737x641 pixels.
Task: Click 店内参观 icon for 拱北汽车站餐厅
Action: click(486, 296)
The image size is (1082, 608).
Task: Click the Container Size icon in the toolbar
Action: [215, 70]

• • • • •

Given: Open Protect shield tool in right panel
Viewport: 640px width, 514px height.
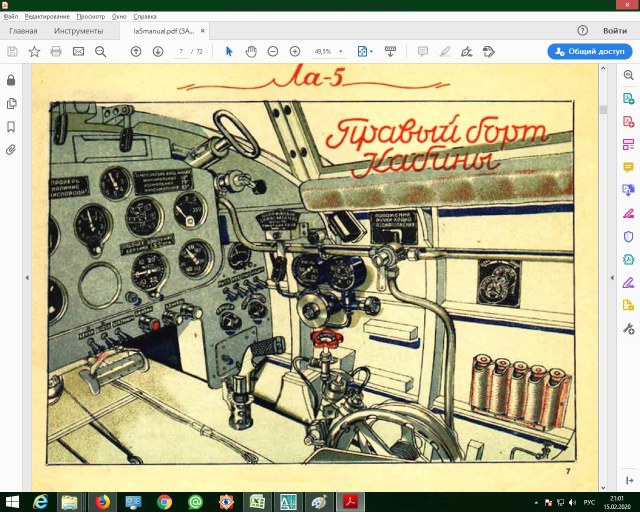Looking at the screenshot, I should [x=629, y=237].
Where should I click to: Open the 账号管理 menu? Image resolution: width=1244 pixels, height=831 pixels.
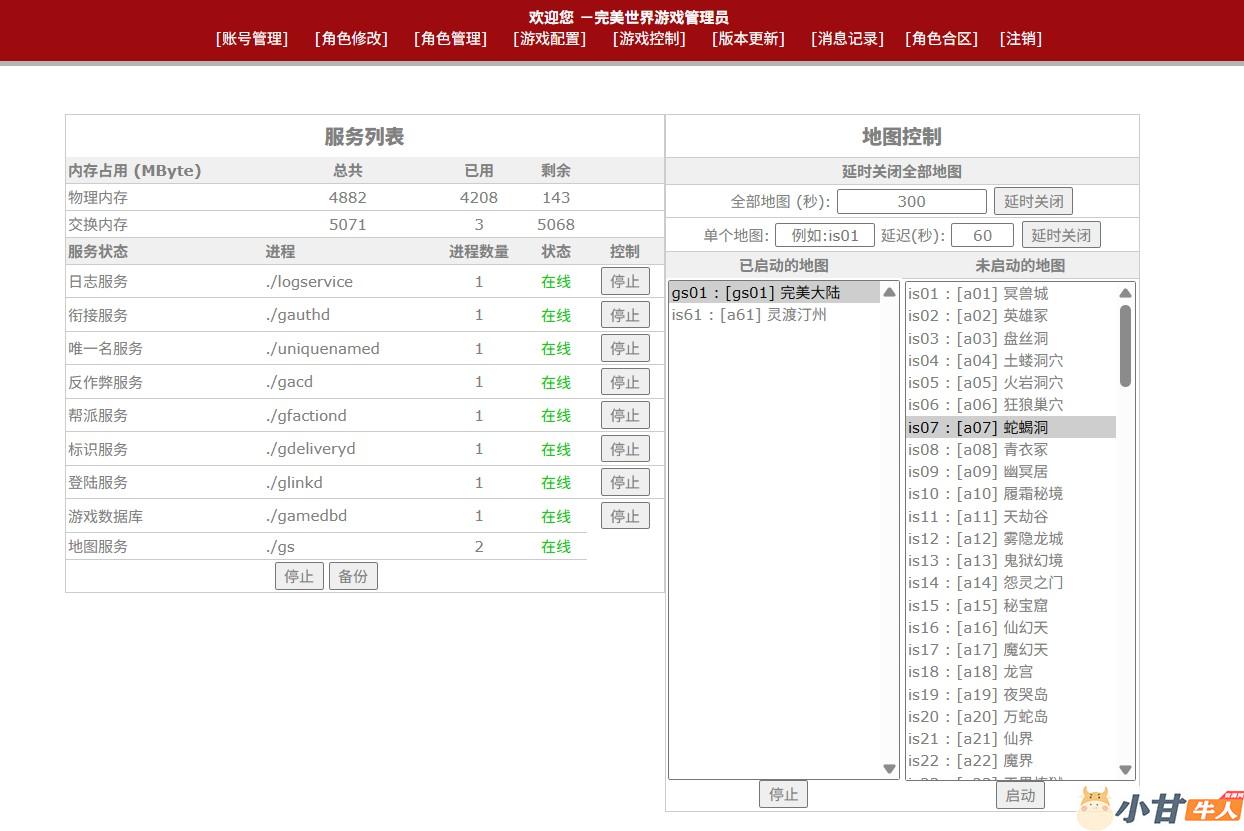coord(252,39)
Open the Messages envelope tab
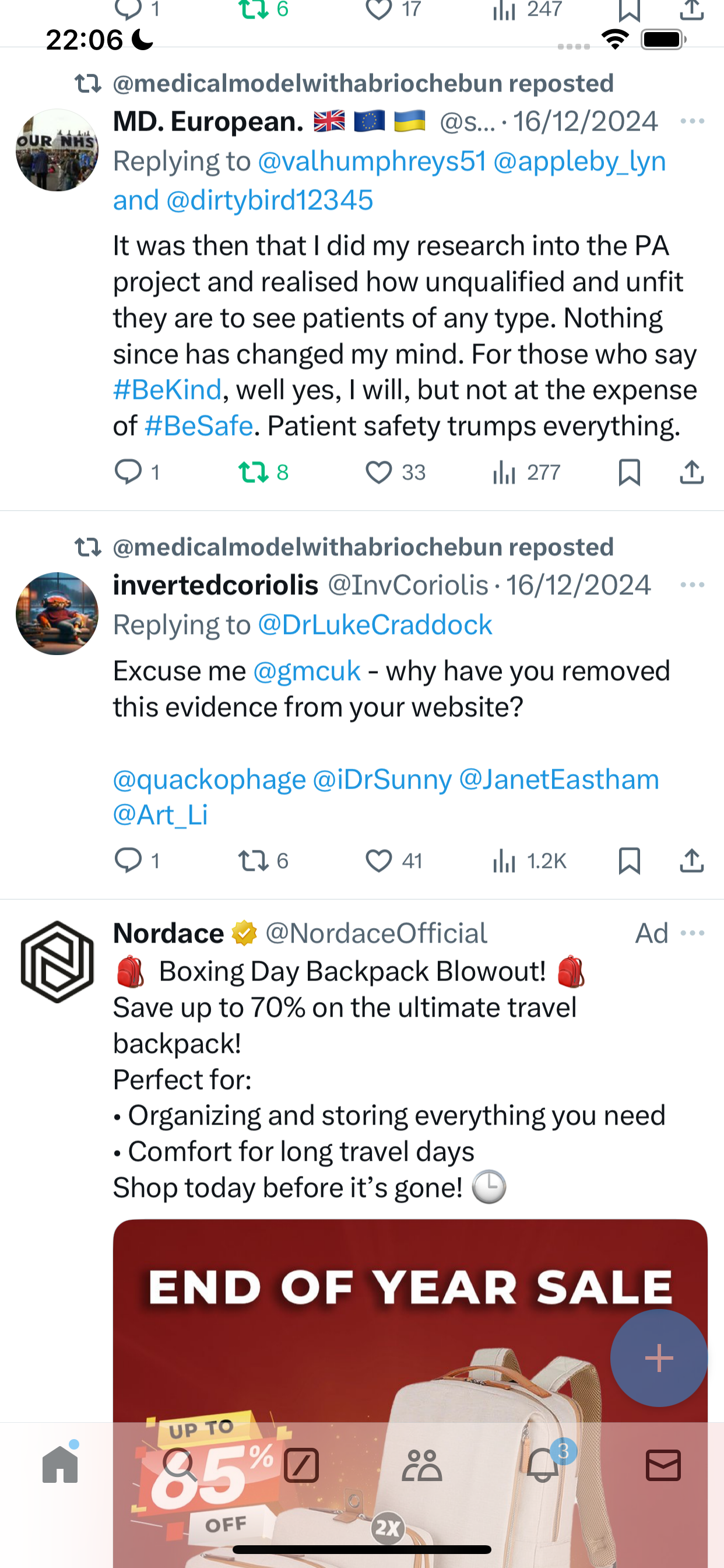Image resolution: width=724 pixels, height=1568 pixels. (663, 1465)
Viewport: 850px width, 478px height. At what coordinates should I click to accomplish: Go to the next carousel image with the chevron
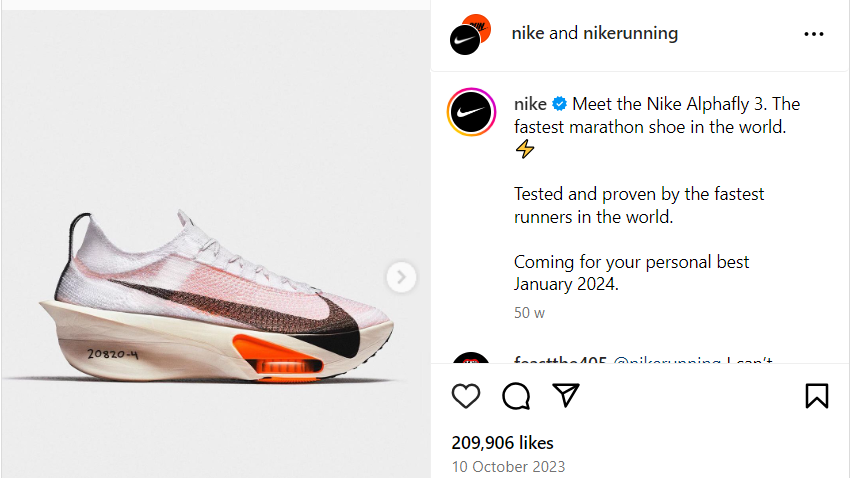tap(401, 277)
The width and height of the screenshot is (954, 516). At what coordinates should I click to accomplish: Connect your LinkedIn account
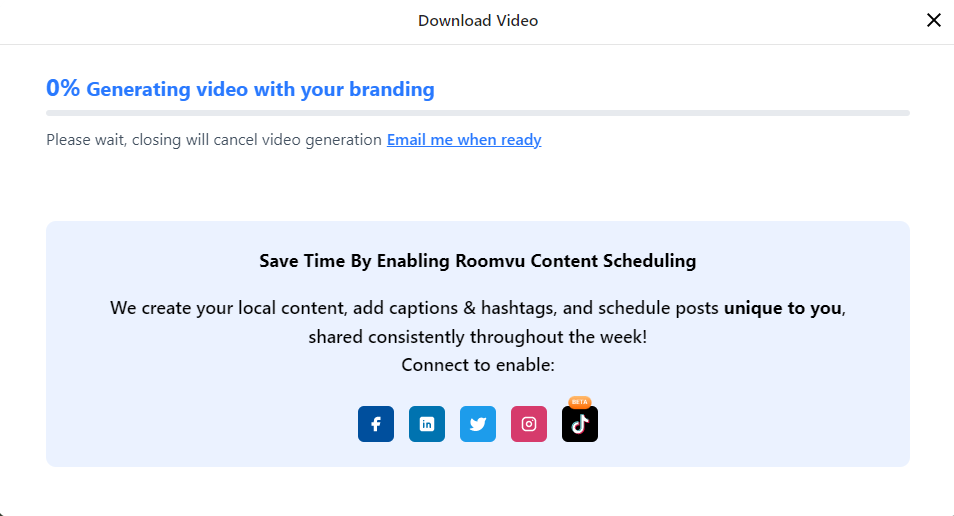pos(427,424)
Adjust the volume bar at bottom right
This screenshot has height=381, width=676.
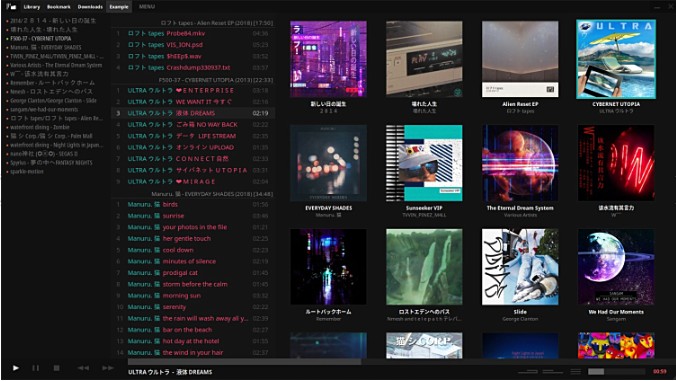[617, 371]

• • • • •

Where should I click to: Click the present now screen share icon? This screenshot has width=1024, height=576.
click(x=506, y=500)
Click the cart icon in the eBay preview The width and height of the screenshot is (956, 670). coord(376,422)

• • • • •

__TRY IT__
A single number, please: the count of lines above that contain the string "right".

__ANSWER FOR THE TASK__
2